March: A Novel

by Geraldine Brooks

March: A Novel by Geraldine Brooks

March by Geraldine Brooks is a historical fiction novel set in Civil War-era America. Published in 2005, it was a winner of the Pulitzer Prize for Fiction in 2006 and the feature of several Best of the Year lists. The novel is based on Louisa May Alcott’s 1868 classic novel Little Women; however, where Alcott’s novel expressly follows the lives of four sisters on the home front, Brooks’ focuses on the hither unseen “shadow” of the novel: their father, Captain March.

Captain March is a Union Army Chaplain who is sent to the battlefront at the onset of the novel. Through passages written in the form of letters to his daughters, Brooks examines Captain March’s changing perspectives of the growing conflict as he interacts with others along his journey.

Brooks’ reveals from the outset that Captain March has a secretive past revealed primarily through flashbacks to his younger years during the first few chapters.

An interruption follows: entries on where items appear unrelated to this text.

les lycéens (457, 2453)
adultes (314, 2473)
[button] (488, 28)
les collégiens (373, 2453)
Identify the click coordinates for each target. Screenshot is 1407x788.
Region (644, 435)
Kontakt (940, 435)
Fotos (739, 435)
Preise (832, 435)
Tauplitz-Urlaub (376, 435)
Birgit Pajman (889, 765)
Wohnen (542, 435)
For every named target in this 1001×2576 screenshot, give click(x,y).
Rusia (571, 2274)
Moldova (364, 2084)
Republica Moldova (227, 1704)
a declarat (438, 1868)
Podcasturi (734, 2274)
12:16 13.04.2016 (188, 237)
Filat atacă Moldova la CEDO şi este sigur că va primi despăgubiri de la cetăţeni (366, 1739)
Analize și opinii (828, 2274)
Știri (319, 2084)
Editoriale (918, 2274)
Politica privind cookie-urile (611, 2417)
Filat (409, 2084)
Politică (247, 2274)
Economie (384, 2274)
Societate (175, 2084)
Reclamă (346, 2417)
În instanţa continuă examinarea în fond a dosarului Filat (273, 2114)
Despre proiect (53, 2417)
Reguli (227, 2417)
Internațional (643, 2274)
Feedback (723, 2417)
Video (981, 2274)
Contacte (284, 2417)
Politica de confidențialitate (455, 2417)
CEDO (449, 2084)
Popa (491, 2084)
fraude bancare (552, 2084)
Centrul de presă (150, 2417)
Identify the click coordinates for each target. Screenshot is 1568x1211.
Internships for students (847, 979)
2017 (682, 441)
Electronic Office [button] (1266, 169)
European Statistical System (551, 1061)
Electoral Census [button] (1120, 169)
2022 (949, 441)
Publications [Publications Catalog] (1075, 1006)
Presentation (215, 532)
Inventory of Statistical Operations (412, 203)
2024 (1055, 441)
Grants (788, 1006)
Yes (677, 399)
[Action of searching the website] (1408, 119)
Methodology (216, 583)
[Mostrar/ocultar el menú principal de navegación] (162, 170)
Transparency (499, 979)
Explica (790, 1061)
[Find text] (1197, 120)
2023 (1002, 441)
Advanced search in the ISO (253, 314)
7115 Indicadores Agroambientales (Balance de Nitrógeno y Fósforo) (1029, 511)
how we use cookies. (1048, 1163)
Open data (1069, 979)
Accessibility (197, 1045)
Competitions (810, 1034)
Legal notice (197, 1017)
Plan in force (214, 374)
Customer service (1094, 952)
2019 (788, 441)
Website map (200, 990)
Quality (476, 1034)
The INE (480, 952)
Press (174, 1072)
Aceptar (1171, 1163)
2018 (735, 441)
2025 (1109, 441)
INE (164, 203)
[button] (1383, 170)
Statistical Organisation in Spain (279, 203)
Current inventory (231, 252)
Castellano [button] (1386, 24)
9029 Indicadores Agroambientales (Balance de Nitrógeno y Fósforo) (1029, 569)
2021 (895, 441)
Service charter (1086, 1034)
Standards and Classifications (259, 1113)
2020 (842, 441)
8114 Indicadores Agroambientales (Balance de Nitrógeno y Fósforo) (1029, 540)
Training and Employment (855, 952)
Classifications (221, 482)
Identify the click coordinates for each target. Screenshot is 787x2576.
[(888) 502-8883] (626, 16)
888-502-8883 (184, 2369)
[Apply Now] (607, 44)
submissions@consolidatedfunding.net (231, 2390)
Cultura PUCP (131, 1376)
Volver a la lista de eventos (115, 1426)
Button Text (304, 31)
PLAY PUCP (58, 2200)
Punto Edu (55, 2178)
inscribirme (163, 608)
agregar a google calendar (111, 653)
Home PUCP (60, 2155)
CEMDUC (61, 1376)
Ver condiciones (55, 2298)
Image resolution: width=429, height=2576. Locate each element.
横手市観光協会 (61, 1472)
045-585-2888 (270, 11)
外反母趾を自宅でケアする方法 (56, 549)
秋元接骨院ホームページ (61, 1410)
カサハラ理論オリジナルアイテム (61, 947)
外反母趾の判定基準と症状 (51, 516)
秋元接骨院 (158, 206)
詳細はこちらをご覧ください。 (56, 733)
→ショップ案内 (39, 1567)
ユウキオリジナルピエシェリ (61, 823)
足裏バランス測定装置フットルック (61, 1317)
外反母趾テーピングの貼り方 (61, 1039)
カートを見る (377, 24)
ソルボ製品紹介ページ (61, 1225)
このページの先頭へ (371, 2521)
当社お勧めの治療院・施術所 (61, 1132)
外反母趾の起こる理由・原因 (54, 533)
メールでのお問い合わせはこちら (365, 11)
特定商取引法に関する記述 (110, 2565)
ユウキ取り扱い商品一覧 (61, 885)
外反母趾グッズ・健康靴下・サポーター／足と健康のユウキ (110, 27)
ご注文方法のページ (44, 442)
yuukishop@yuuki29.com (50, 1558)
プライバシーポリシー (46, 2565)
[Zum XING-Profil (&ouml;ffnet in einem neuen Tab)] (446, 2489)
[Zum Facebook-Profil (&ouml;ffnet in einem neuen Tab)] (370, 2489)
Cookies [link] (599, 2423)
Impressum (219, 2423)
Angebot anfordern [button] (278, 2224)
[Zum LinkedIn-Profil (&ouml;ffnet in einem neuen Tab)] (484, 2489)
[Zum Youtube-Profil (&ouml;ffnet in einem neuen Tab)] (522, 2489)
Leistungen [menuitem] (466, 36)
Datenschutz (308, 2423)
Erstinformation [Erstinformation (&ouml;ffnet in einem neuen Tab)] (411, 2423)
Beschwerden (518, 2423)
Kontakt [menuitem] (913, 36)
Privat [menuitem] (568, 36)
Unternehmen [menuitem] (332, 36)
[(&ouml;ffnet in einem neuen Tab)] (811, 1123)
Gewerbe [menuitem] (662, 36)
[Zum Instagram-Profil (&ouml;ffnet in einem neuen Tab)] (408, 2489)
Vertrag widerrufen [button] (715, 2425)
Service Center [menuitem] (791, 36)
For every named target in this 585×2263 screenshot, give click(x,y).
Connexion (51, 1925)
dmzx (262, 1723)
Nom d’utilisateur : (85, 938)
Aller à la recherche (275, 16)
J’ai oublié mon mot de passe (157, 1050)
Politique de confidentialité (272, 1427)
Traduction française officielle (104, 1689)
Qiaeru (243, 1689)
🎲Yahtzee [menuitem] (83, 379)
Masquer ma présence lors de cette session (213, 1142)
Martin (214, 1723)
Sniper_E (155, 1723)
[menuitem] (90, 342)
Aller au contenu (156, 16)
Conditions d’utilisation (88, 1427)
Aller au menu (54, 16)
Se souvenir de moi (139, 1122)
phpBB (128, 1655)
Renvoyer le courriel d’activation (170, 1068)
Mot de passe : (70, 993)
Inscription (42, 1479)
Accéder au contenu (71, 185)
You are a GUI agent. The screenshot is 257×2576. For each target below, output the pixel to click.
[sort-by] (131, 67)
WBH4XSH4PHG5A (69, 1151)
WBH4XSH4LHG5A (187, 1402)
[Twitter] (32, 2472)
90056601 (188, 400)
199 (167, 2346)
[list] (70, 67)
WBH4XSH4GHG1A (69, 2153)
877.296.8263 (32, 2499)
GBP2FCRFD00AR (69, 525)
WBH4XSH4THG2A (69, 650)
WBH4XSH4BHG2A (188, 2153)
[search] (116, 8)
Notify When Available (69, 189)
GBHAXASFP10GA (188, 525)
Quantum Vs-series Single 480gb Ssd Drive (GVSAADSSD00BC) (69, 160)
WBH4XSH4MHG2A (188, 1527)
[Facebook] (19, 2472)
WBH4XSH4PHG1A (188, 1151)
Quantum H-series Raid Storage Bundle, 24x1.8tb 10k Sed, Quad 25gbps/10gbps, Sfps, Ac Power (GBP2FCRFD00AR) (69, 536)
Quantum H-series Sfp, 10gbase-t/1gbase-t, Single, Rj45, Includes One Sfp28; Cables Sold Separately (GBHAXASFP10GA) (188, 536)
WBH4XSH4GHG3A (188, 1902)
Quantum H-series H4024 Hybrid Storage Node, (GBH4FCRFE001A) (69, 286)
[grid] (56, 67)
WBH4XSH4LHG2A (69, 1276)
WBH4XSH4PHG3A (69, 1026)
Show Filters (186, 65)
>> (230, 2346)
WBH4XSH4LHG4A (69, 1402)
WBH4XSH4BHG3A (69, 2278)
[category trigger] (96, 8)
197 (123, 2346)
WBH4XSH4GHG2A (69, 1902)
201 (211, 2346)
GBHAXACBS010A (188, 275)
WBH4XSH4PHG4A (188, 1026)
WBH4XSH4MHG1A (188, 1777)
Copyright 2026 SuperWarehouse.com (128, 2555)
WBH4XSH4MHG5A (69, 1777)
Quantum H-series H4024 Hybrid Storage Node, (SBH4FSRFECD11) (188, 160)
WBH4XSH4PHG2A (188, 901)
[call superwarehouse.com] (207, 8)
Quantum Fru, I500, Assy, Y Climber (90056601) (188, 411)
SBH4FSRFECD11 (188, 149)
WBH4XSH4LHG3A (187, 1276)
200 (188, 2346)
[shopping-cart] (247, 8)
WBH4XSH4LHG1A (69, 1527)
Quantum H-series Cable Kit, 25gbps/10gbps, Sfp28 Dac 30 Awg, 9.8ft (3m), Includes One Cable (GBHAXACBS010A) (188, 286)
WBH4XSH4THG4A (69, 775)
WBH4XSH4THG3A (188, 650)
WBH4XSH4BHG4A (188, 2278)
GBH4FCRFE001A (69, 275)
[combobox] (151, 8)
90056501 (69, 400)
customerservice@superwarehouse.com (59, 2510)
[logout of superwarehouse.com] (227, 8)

These passages provide insight into his internal fears as he faces this shrouded past while also dealing with the reality of war.

On the front, Captain March experiences personal tragedies directly on the battlefield and engages in debates with his superior officers concerning morality. Recognizing that the Northern army’s strategy went against his notions of right and wrong, he finds himself sympathizing with the slaves and the Confederate South, an act that is ultimately frowned upon by his peers.

The majority of the novel, however, takes place off the battlefield and in the Marches’ house in Concord, Massachusetts. Here, we learn of the family’s financial struggles and the costs of war on their relationships, moral skepticism, and hopefulness. We meet a new character, Marmee’s hired help, a runaway slave, and his young son. As Captain March grows to love and protect this new family, he rediscovers his forgotten humanity and, though he despairs at his distance from his own children, writes to communicate his present location and to express his love for them.

Geraldine Brooks’ thought-provoking and original narrative allows her readers to experience the Civil War through a unique perspective; one of enlightenment and empathy, rather than bitterness and blind patriotism. Through the pages of March, Brooks draws the reader in with her vibrant characters and beautiful prose, making sure no detail goes unnoticed with nuances that bring our present world slowly closer to the realities of a past life.